California's proposed limit under Proposition 65 is the dose of glyphosate expected to cause no more than one case of cancer in every 100,000 people who ingest it over a lifetime. EWG strongly supports the state's move to set a health-protective limit for glyphosate based on cancer risk. But we believe the state should go further and set a much lower limit for glyphosate at no more than 0.01 milligrams per day.

Why California should lower the No Significant Risk Level for glyphosate

  1. The risk level for glyphosate should include a tenfold safety factor to account for glyphosate exposures to children and the developing fetus. An analysis published by California state scientists in 2009 on in-utero and early life susceptibility to carcinogens, points out that existing risk assessment approaches do not “adequately address the possibility that risk from early-in-life exposures may differ from that associated with exposures occurring in adulthood.” This report also noted that an adjustment factor of 10 is appropriate for calculating lifetime cancer risk in humans arising from carcinogen exposures that occur in utero.

    A safety factor of 10, supported by OEHHA’s own research, would account for potential increased susceptibility to glyphosate exposures occurring before birth and in the early years of life.

  2. A tenfold children’s health safety factor is also supported by the recommendations of the 1993 National Research Council Report, Pesticides in the Diets of Infants and Children, which highlighted that children are both exposed to more pesticides than adults and are more susceptible to the toxic effects of pesticides, particularly those that cause cancer.

    The 1996 Food Quality Protection Act specifically required pesticide risk assessors consider the special susceptibility of children to pesticides by using an additional tenfold safety factor.

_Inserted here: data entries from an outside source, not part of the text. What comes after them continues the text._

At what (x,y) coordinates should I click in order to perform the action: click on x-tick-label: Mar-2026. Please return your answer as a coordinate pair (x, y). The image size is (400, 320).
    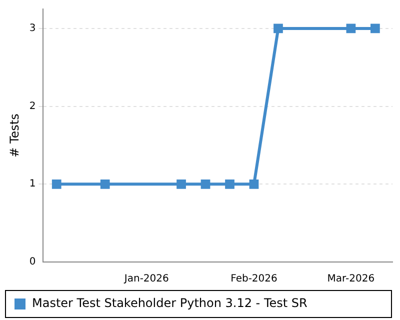
    Looking at the image, I should click on (351, 280).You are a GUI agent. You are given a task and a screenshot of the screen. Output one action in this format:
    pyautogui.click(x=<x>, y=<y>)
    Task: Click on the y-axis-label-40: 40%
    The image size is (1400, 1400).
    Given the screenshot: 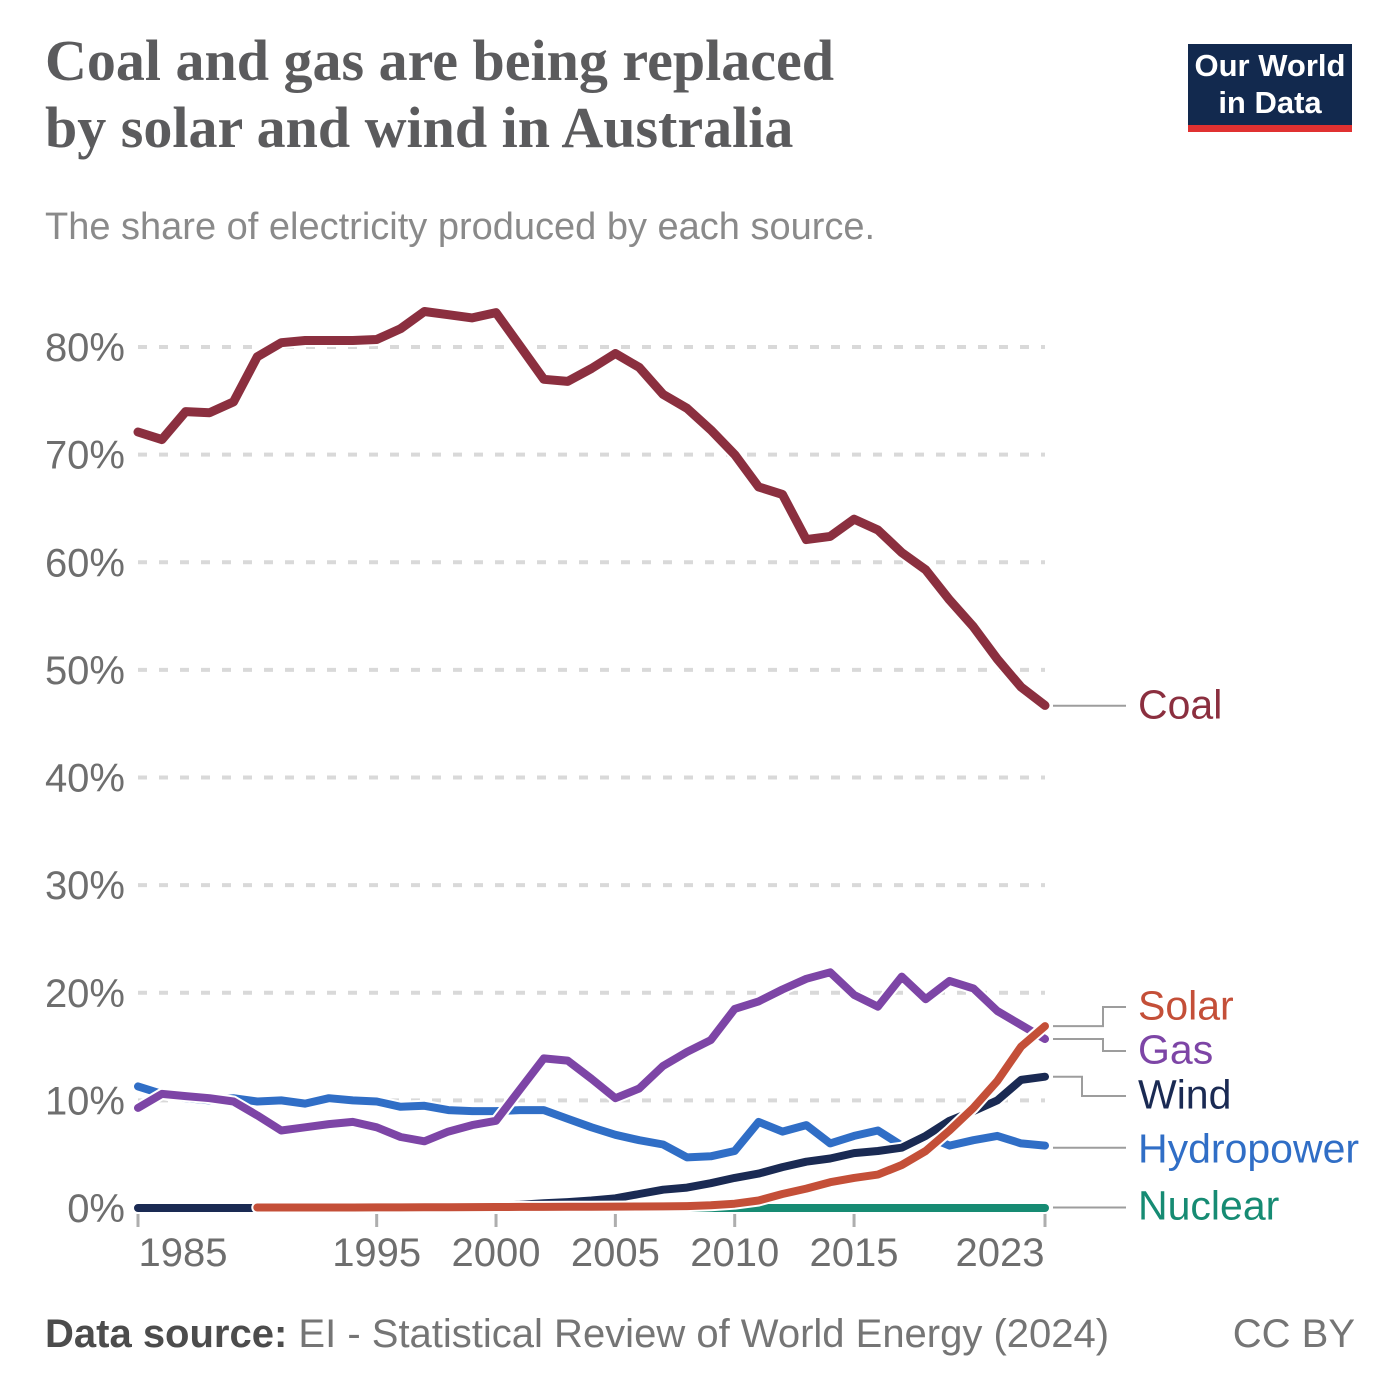 What is the action you would take?
    pyautogui.click(x=85, y=779)
    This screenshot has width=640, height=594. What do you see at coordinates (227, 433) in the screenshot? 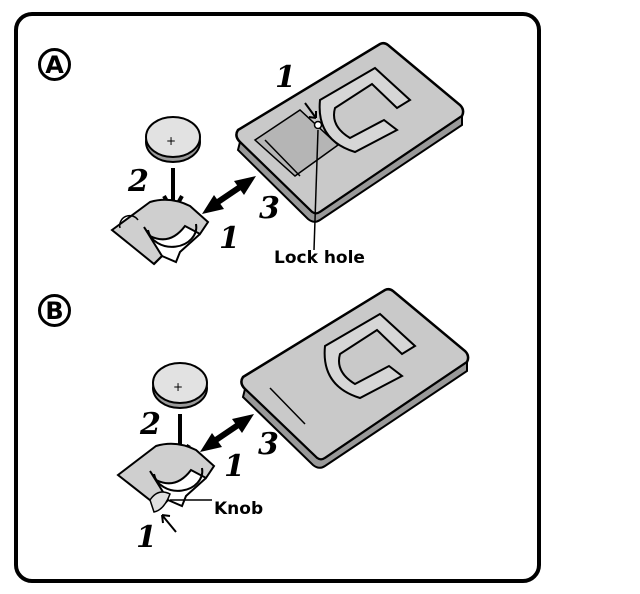
I see `slide-double-arrow-b` at bounding box center [227, 433].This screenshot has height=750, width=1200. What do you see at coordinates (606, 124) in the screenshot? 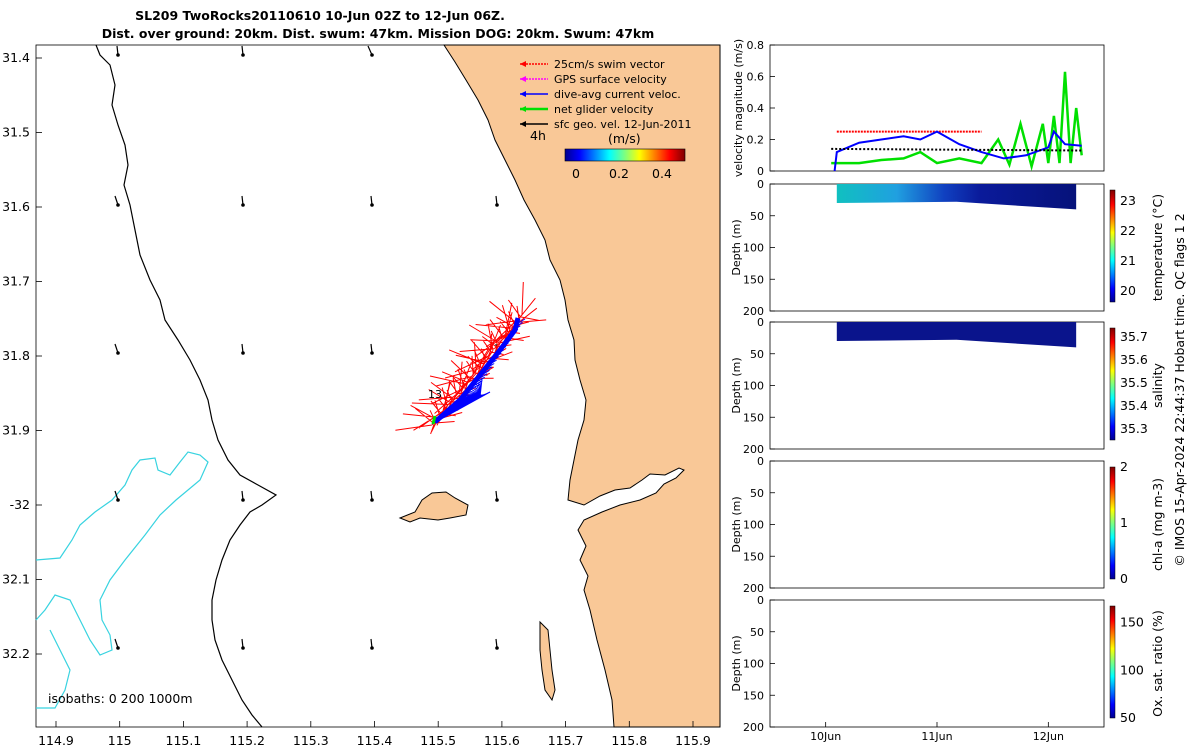
I see `legend-entry: sfc geo. vel. 12-Jun-2011` at bounding box center [606, 124].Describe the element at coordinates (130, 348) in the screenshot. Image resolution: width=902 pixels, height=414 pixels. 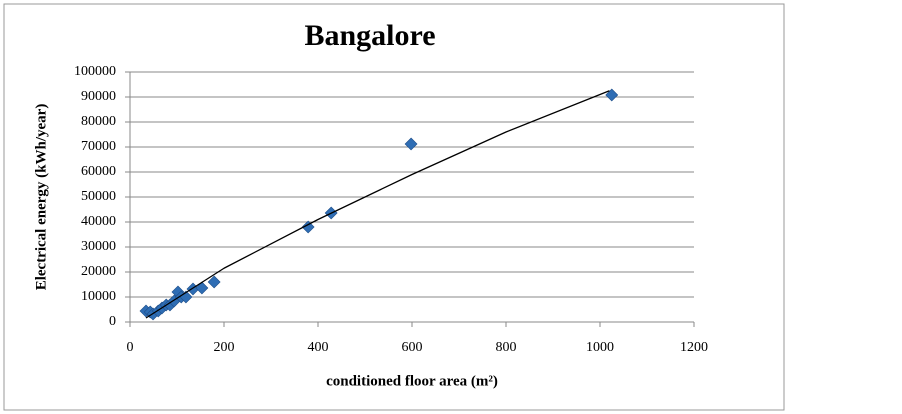
I see `x-tick-label: 0` at that location.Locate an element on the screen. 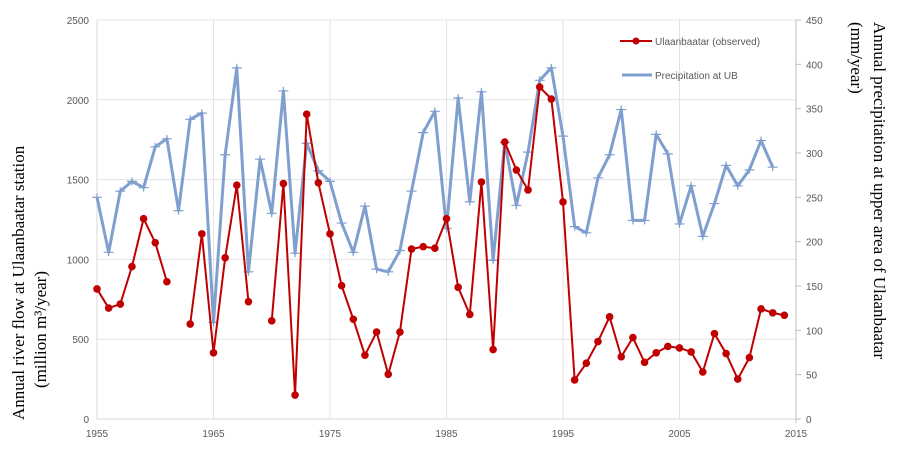 Image resolution: width=900 pixels, height=451 pixels. x-tick-label: 1985 is located at coordinates (446, 434).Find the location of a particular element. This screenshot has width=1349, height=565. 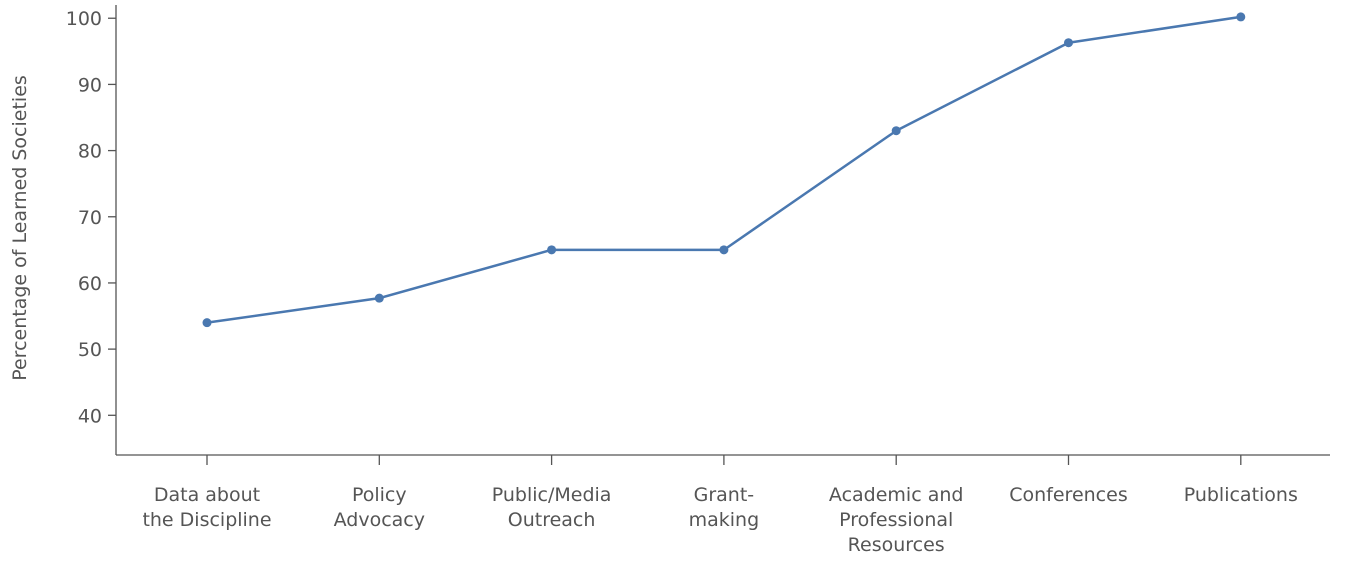

y-axis-ticks: 40 50 60 70 80 90 100 is located at coordinates (91, 218).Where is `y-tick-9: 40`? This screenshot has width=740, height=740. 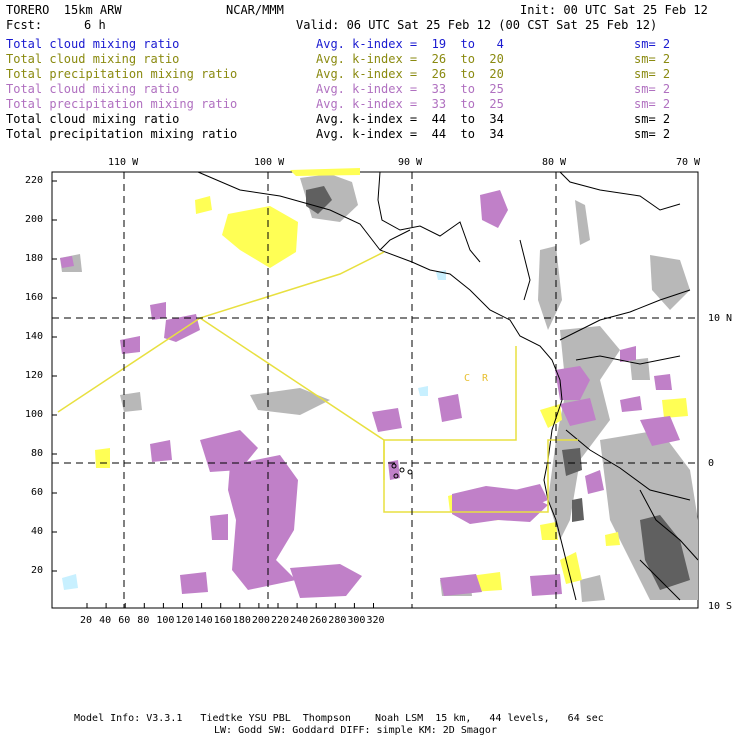
y-tick-9: 40 is located at coordinates (38, 532).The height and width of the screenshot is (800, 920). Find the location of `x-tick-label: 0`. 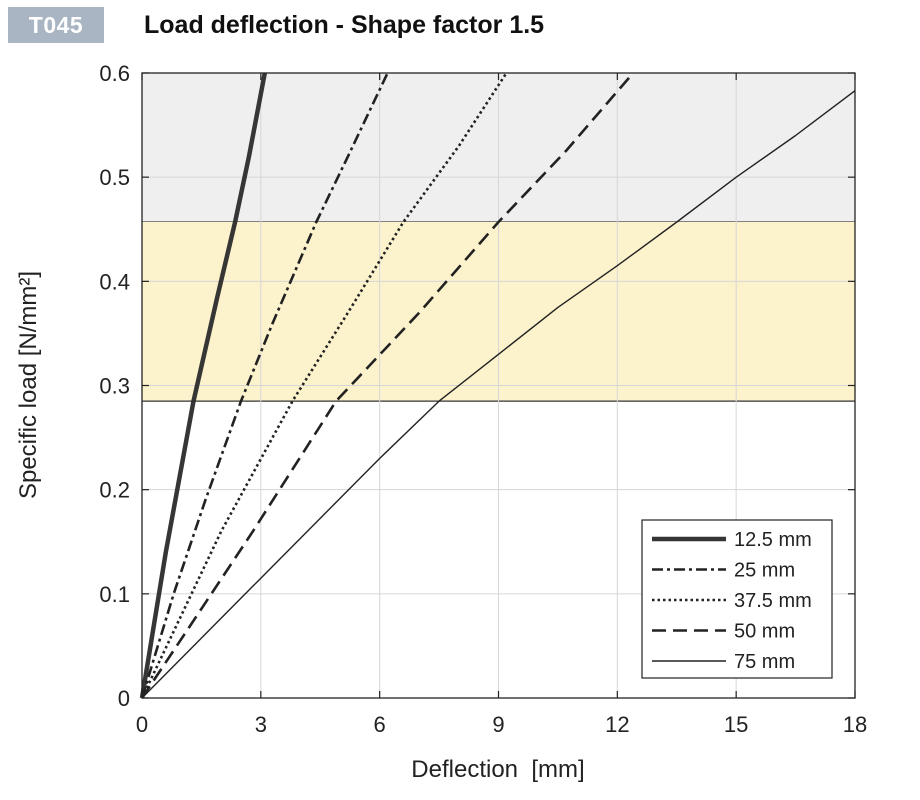

x-tick-label: 0 is located at coordinates (142, 724).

    In 2009, the National Research Council again emphasized the importance of applying an adjustment factor to account for humans’ varying susceptibility to cancer. This authoritative report says that some people may be 10 to 50 times more susceptible to cancer than others, and advises public health agencies to include a factor of up to 25 to account for this variation.

    A tenfold safety factor for children’s health is thus fully supported by both the national pesticide law and by the recommendations of the country’s top experts.

  3. Finally, for carcinogens in drinking water, California applies a one-in-a-million standard: no more than one expected case of cancer in every one million people who drink the contaminated water daily for a lifetime. EWG urges the state to use the one-in-a-million standard for setting the No Significant Risk Level for all glyphosate exposures.

In sum, applying the tenfold children’s health factor and a one-in-a-million cancer risk standard, EWG believes that the No Significant Risk Level for glyphosate should be no more than 0.01 milligram, or 10 micrograms, per day. This maximum intake limit should apply to all exposures.

For drinking water, health guidelines take the safe intake amount as a point of departure and divide it by an estimated average 2-liter drinking water consumption per day. For glyphosate, this health guideline corresponds to a limit of no more than 5 micrograms per liter, or parts per billion.